Moral clarity makes us happier, and it makes us better. In fact, if you want to make humans behave well, job number one is to help them see clearly… to give them moral clarity.

What’s also crucial to understand is that attaining moral clarity is not complicated. It’s actually very simple, provided that you value it more highly than its primary obstruction.

How Simple It Is

In the face of the shelves full of books on ethics, law libraries and the like, the idea that morality is simple can appear ridiculous. What I’ll tell you today is that nearly all our difficulties with morality are artificial, resting upon primitive and outdated dogma.

More or less every great moral teacher, over thousands of years, has come to the same basic formula for morality. It has been championed by the Greeks, the Chinese, the Hebrews and the Christians, as well as many others. And it’s a supremely simple dictum to live by.

This moral formulation, of course, is the Golden Rule. And as we know, this rule is almost trivially simple: What is hateful to you, do to no one.

Or, you may prefer a slight variant: Treat your neighbor as yourself.

These simple statements can solve 99% of the moral questions humans face, and living by them would additionally solve nearly all the practical difficulties we face.

Now, before I get to the reasons why people can’t just use the Golden Rule and make their lives simpler and better, I’d like you to imagine living by the Golden Rule alone; without weaseling away from it:

With moral clarity, we wouldn’t magically know the absolute right and wrong in every situation, but we’d have a simple tool for dividing right from wrong.
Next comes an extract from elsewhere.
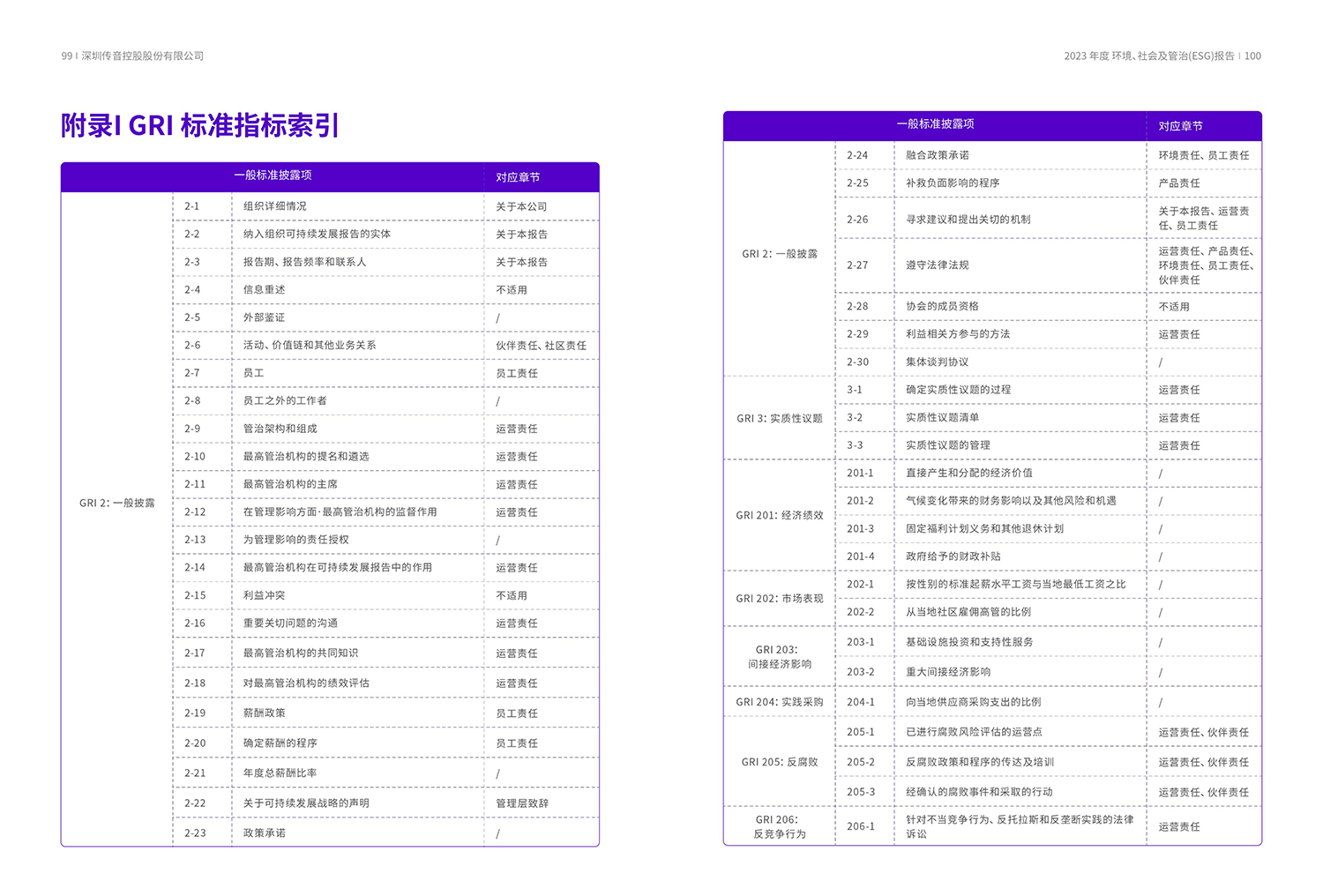Select the 2-1 组织详细情况 row
Image resolution: width=1323 pixels, height=896 pixels.
pyautogui.click(x=275, y=206)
Deciding what was right or wrong would merely be a matter of comparisons. In the vast majority of cases, we’d cut right through the now-normal confusion and arrive at a decision we could confidently rely upon.

In most cases, we’d divide between wise and foolish conclusions in mere seconds. It wouldn’t be entirely effortless, but it wouldn’t be taxing either.

Human life is complex, of course, and so crafting best responses to our situations would remain challenging, but we’d almost immediately define the moral pivot of any given situation, and we could move forward into responses both confidently and comfortably. In actual practice, this would improve not only our judgments, but our intellects. (You can see FMP #100 for background on this statement.)

The Difficulty

You’ll notice that I’ve said moral clarity was simple, but I didn’t say it was easy. And that’s because, at present, it can sometimes be frightening.

In a neutral world moral clarity would be easy, but this, unfortunately, isn’t a neutral world; it’s a world featuring a hard bias against moral clarity. Here, bluntly, is the crux of the matter:

Once you remove the position of “the ruler,” most of our struggles with ethics and morality collapse into the Golden Rule.

This is the difficulty. To attain moral clarity, we must ignore that which refuses to be ignored.

Those who refuse to be ignored demand that we reference outside standards and follow them without questioning. We are pushed into this with fear and with confusion.

The Golden Rule, then, remains available to us inside our homes, but relying upon it in the public sphere is a punishable offense. Politics is almighty in public, and politics stands as an open violation of the Golden Rule… the operative statement of the political realm being, Do what we say or we’ll hurt you.

I’m not going to spend time defending the statement above from all the knee-jerk responses it triggers. I’ve made my point, and whoever wishes to can wrestle with it himself or herself.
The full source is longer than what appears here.